Last year's Spring event was just 1 hour. It's not limited to just hardware, I'm sure they will talk about software too - including iOS 15.4 and iPad OS.
Don't forget the unnecessary social initiative.. In all seriousness, we gotta have an event, everyone's gone through the TV+ catalogue and needs something new to watch
 
Entry level MBP should not exist. Pro should mean Pro. The only entry level Mac portables should be MBA and MBA should get SD Card and MagSafe. Mac portables vs Pro Mac portables should be differentiated by double the number of USB-C ports, support for additional external monitors, computer thickness, much greater power + fans (to justify fans), high refresh displays and larger speakers, purely because you can fit a larger speaker in a bigger chassis. MBA should take an obvious performance hit over all Pro machines, so MBA are fast and MBP are exceedingly fast. Port variety should not take a hit, but USB-C port count should. This makes MBA a great machine with extra portability and MBP a truly amazing machine at higher prices and with some additional expandability and heft—for certain kinds of professionals who need all the power and expandability a Pro portable Mac deserves.
I agree Pro should mean Pro but when I was in college, everybody wanted a MBP even when they weren't really doing Pro stuff. So that version of the MBP kind of addresses that dilemma.
Don't really see the need now that the MBA is so similar but at the time it made sense and there weren't two version of a MBP at that time, just the 13" and 15"
 
Random (hopeful) thought: if the Mac Pro is supposed to be based on a multi-die M1 Max, wouldn't it make sense for the MacPro to come out sooner, before machines with the M2?
 
The M1 was launched in November 2020. Two years after that would be November 2022, which is... "later this year."
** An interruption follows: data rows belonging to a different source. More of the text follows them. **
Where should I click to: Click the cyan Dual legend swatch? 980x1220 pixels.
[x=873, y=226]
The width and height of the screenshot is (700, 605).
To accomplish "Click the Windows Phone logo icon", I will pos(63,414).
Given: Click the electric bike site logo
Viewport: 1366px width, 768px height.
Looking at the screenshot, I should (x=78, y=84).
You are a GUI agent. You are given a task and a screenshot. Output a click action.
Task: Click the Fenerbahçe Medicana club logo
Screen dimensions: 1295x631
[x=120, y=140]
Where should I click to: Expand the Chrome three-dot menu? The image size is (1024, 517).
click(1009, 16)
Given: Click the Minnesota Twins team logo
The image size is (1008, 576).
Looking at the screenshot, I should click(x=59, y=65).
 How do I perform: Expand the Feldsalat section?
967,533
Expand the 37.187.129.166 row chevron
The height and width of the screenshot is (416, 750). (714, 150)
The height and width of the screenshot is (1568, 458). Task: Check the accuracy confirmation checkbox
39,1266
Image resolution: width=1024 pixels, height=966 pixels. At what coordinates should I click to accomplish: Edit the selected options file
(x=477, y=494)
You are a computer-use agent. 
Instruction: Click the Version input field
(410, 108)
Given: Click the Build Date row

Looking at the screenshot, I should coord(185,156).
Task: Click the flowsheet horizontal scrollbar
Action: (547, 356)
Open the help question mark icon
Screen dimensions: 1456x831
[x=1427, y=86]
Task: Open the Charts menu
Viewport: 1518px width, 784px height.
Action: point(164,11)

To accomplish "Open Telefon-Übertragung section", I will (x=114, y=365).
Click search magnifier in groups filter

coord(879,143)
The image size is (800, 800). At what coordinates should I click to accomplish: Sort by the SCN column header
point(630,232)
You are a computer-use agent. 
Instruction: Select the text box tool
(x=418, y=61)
As for whether that's "too soon," the iPad Pro has been updated (along with a new CPU generation in all but one instance) quite consistently every 1 year and 4 months, give or take. That seems to be good enough for consumers, and the iPad Pro is priced similarly to the Macs that now use the same CPU. If the lighter-weight Mac laptops (or even the iPad Pro itself, with the most-power-efficient M-series processor) settle into a similar cadence, we'd be due for one some time this spring.

The MacBook Air itself has been upgraded on average once every 400 days; those upgrades usually included a new generation of CPU, and it seemed to have worked well enough for people buying them. It's been 453 days since the current model was released, so in terms of past Intel averages, it's already due for an upgrade. Intel's roadmap is kind of a mess, but I believe they're targeting a roughly 1.5-year cycle for new CPU generations.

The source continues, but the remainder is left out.